When developing machine learning models, it is customary to work with three datasets:

**Training set**: Data on which we train our algorithms.**Development set**(validation or hold-out set): Data used for tuning algorithms.**Test set**: Data used to evaluate the final performance of the model.

The typical way in which these datasets are used is:

**Training:**Try a new model and fit it on the training set.

**Model Selection**: Estimate performance on the development set using metrics. Based on results, try a new model idea in step #1.

**Evaluation**: Finally, estimate real-world performance on test set.

A few extra notes about this procedure:

- ML development is a trial-and-error process. You need to try a lot of ideas!
- When starting on a new problem, a first step is to establish train, dev, and test sets and performance metrics.
- This workflow allows you to iterate very quickly.

**Dev Set**: Its goal is to detect changes in model performance.**Test Set**: Its goal is confidently estimate real-world performance- Choosing the best model on the dev set over-estimates its peformance.
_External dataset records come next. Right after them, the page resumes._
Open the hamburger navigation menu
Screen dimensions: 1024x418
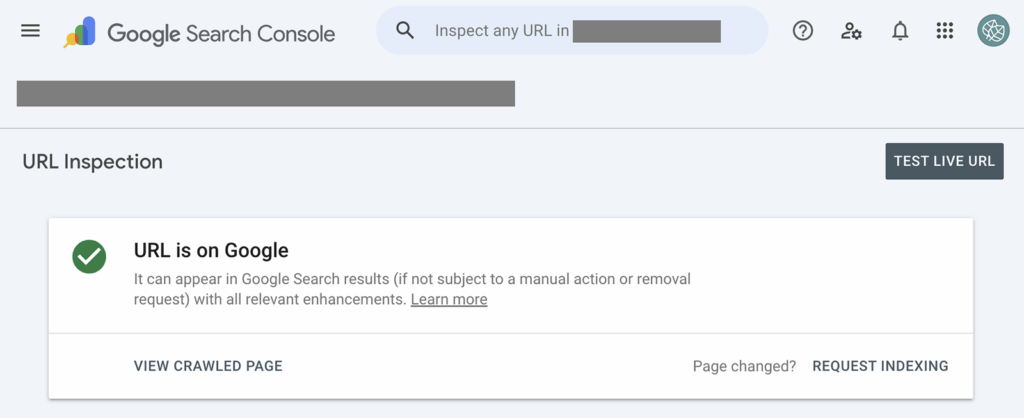(x=31, y=31)
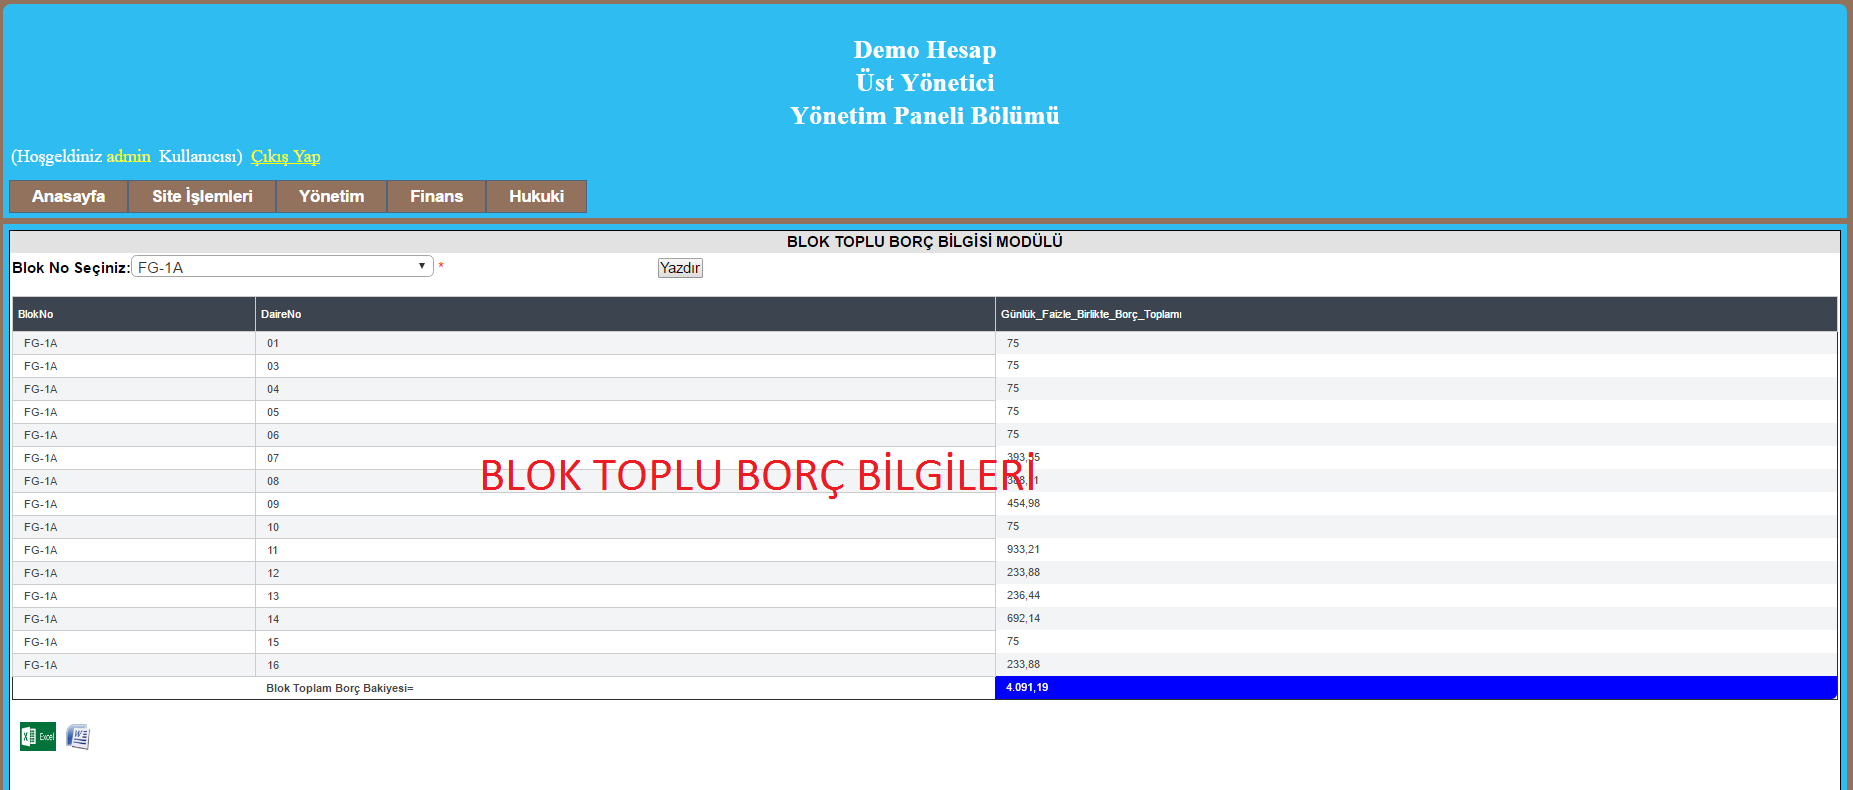The width and height of the screenshot is (1853, 790).
Task: Click the blue 4.091,19 total cell
Action: 1027,687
Hence, a clean and untouched test set is crucial!

The test set is used to esimate real-world performance.

- Choosing the model that performs best on the development set over-estimates its performance.
- The test set is separate, hence proves an unbiased estimate.
- It is important that the test set is left untouched during development!
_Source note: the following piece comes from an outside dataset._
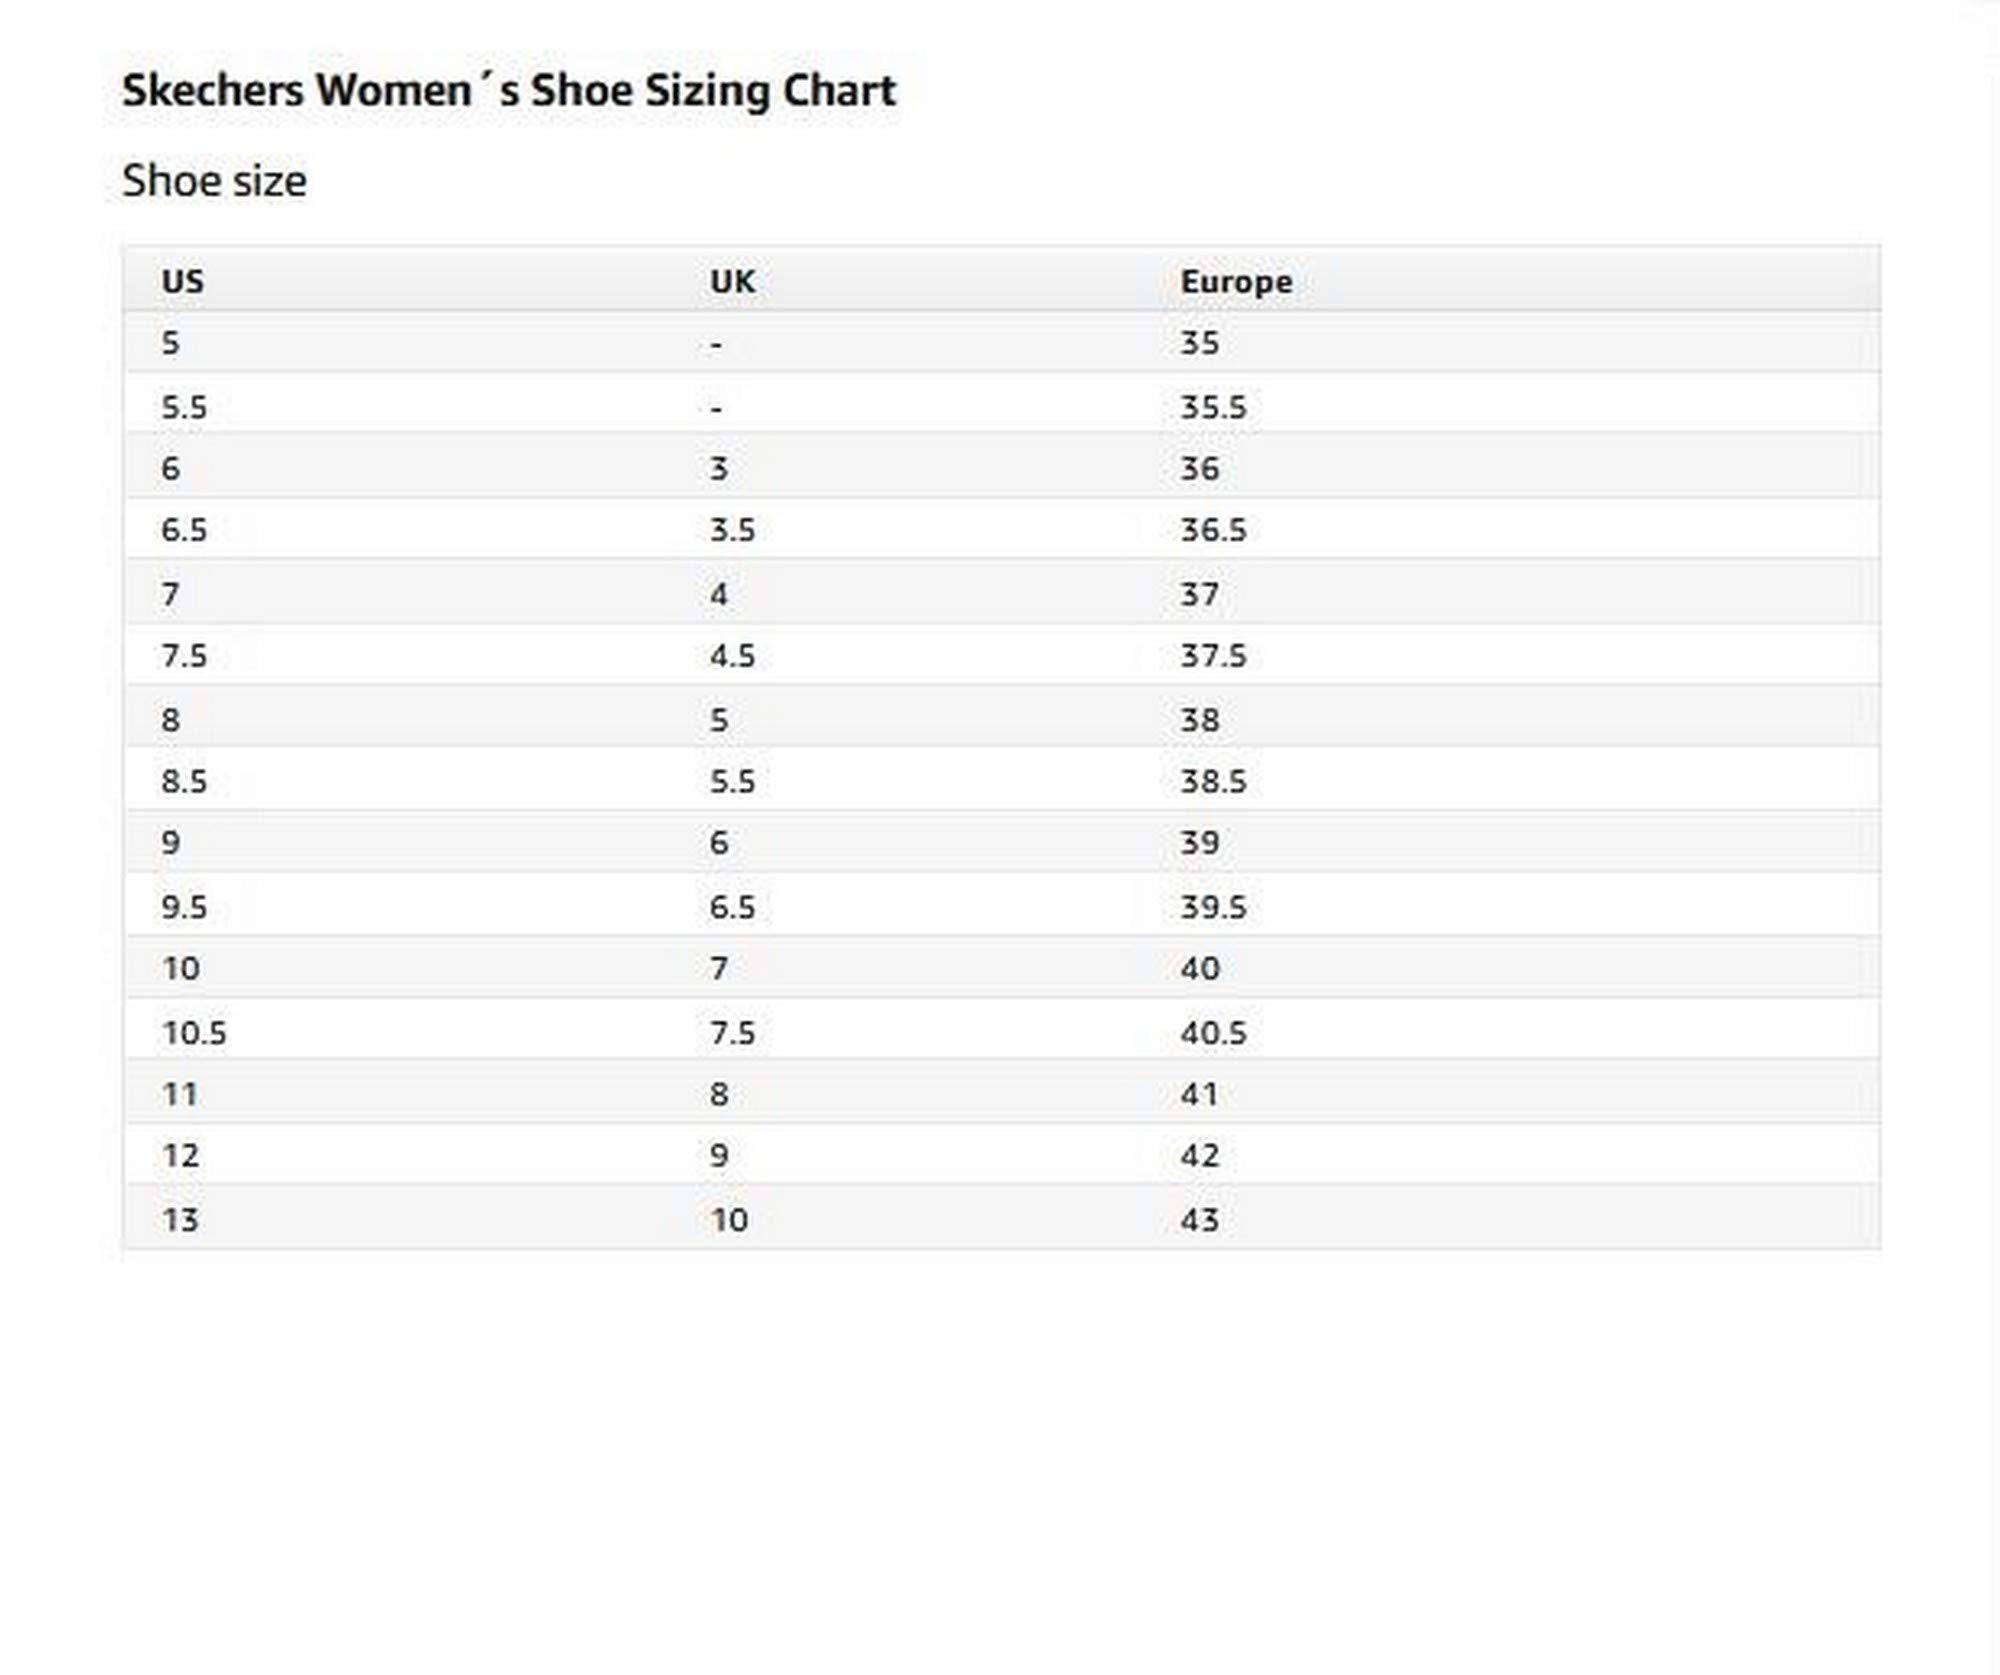2000x1675 pixels.
Task: Click Europe size 35 cell
Action: pos(1199,343)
How should one choose the development and test set? We highlight two considerations.

**Distributional Consistency**: The development and test sets should be from the data distribution we will see in production.

- This is because we want to be optimizing performance in deployment (e.g., classification accuracy on dog images).
- The training data could potentially be from a different distribution (e.g., include other types of animal images).

**Dataset Size**: Dev and test datasets need to estimate future performance.

- The classic advice is to save 30\% of data for dev+test.
- In big data world, 30\% can be too much. Using e.g. 3,000 inputs for testing out of 1M is enough.

Here, we again highlight two considerations.

**Choosing Metrics**: The model development workflow requires optimizing a single performance metric.

- If multiple metrics are important, they can be combined into one (e.g., precision + recall $\to$ F-score).
- Other metrics (e.g., computational performance) can be incorporated as constraints.

**Updating the Model**: We select hyperparameters based on dev set performance and:

- Inuition, e.g., if the model overfits, regularize it more.
- Hyperparameter grid search or random search.
- Sometimes, we use specialized algorithms, e.g. Bayesian hyperparameter optimization.

We will provide much more detail on the intuition part later!

Consider a workflow for building a neural image classifier.

- We start with a standard CNN that gets 90\% dev set accuracy.

- We tune dropout via grid search on dev set; accuracy is 95\% now.

- We try a new idea -- we add residual connections to the CNN and retrain it. This brings dev set accuracy to 99\%!

- We are happy with this performance. We measure test set accuracy: 97\%, still quite good!

You may encounter a number of issues:

- Overfitting dev set after repeatedly choosing the best model on it.
- Dev and test sets may no longer represent true data distribution.
- The metric may no longer measure true performance.

In such cases you need to collect more data and/or change the metric.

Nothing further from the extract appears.